Nearly all my friends and acquaintances who are into psychedelic music tap Brown Rice* as their favorite Don Cherry album, and one listen reveals why. It’s at once the grooviest, spaciest, and most cosmic-sounding record in the legendary jazz trumpeter’s catalog. Cherry’s hunger for new, adventurous sounds spurred him to travel around Africa, Europe, and the Far East and absorb influences from those regions. For Brown Rice, he called on some trusted comrades to help him realize his ambitious visions, including drummer Billy Higgins and bassist Charlie Haden (both of whom played with Ornette Coleman and Cherry on seminal LPs The Shape Of Jazz To Come and Change Of The Century), and saxophonist Frank Lowe. They and other key contributors combine to create perhaps the most rewarding introduction into Cherry’s large canon.

Leading off, of course, is the title track, the leftfield rare-groove monster jam that launched a million chills on a million cool underground-hip-hop producers and other sussed cats. Verna Gillis’ distinctively eerie “ooh ooh ooh ooh ooh ooh”s continuously undulate under Bunchie Fox’s electric bongos (Bunchie Fox’s electric bongos!), two electric pianos made to sound like a weirdly tuned marimba, Haden’s wah-wah bass eructations, and Cherry’s confidential whispers. Here and there, Lowe unleashes some ravishing rasps on his sax. There’s nothing else really like “Brown Rice”’s alien funk, and it’s worth the price of admission alone. The 14-minute “Malkauns” finds Cherry and company delving into Holy Mountain soundtrack territory. Moki’s tamboura drones in timeless, chakra-aligning tones and Haden’s contemplative acoustic bass sojourns dominate the first 4.5 minutes, then Cherry’s triumphant trumpet fanfares and Higgins’ cymbal-intensive rhythms kick up the energy to a spritely gallop. The track then becomes a virtuoso duel between Cherry and Higgins, as the tamboura/bass players maintain a staunch foundation. The last couple of minutes return to the tamboura/bass interplay, to which you can imagine Alejandro Jodorowsky zoning out.

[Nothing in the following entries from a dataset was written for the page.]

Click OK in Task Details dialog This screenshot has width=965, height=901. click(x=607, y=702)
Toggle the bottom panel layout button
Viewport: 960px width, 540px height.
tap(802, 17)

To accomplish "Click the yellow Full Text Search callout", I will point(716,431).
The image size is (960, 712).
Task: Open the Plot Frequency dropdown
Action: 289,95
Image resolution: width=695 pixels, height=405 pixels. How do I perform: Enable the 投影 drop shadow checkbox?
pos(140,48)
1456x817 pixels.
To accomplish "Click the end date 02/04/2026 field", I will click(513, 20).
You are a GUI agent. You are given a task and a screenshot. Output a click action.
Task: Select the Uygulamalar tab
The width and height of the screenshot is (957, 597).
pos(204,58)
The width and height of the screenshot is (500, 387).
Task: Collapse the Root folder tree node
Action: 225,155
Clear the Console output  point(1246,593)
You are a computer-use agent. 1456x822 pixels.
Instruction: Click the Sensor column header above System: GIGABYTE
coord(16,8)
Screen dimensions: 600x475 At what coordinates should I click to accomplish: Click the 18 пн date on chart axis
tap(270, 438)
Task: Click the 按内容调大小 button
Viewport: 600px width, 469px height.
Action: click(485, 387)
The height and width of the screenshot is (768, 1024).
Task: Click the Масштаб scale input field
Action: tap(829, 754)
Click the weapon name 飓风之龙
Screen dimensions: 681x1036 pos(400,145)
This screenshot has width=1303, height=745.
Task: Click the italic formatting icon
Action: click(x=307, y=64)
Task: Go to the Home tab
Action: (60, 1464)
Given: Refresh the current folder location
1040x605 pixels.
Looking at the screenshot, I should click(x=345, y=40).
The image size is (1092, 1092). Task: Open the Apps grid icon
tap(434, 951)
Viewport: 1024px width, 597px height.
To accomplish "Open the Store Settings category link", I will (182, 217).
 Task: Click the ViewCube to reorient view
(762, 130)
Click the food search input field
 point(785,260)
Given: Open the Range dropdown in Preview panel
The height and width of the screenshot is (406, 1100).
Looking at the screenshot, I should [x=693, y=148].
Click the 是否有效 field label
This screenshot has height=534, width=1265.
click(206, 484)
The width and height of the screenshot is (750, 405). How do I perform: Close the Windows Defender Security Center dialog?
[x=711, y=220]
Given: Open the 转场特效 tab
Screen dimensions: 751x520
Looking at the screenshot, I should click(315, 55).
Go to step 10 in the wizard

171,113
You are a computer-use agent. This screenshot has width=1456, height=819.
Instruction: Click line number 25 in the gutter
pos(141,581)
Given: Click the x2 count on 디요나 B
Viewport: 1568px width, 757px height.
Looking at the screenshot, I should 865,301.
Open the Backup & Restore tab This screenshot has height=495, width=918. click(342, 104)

Another epic piece, “Chenrezig” features Cherry’s guttural, spiritual chants (in a language I can’t discern) foghorn over Hakim Jamil’s tense, rumbling bass and Ricky Cherry’s sparse piano. When Don’s trumpet enters a few minutes in, things tranquilly lift to a more exalted plane. All the while, a surreptitiously coiled rhythm shuffles below. Until it accelerates near the end, “Chenrezig” comes off as a less turbulent, more introspective take on Bitches Brew‘s outward bound fusion. “Degi-Degi” closes the LP with Cherry urgently whispering about the goddess of music over a bustling rhythm—Haden’s bass is especially buoyant—and Don’s spiraling trumpet motifs that make you feel as if you’re conquering a new planet.

In The Penguin Guide To Jazz, Brian Morton and Richard Cook called Brown Rice “a lost classic of the era and probably the best place to sample the trumpeter as both soloist—he blows some stunningly beautiful solos here—and as the shamanic creator of a unique, unearthly sound that makes dull nonsense of most ‘fusion’ work of the period.” Listen to these learned Brits; they know what they’re talking about. -Buckley Mayfield

*Brown Rice was originally titled Don Cherry in the US and its first pressing here came via Horizon/A&M in 1977.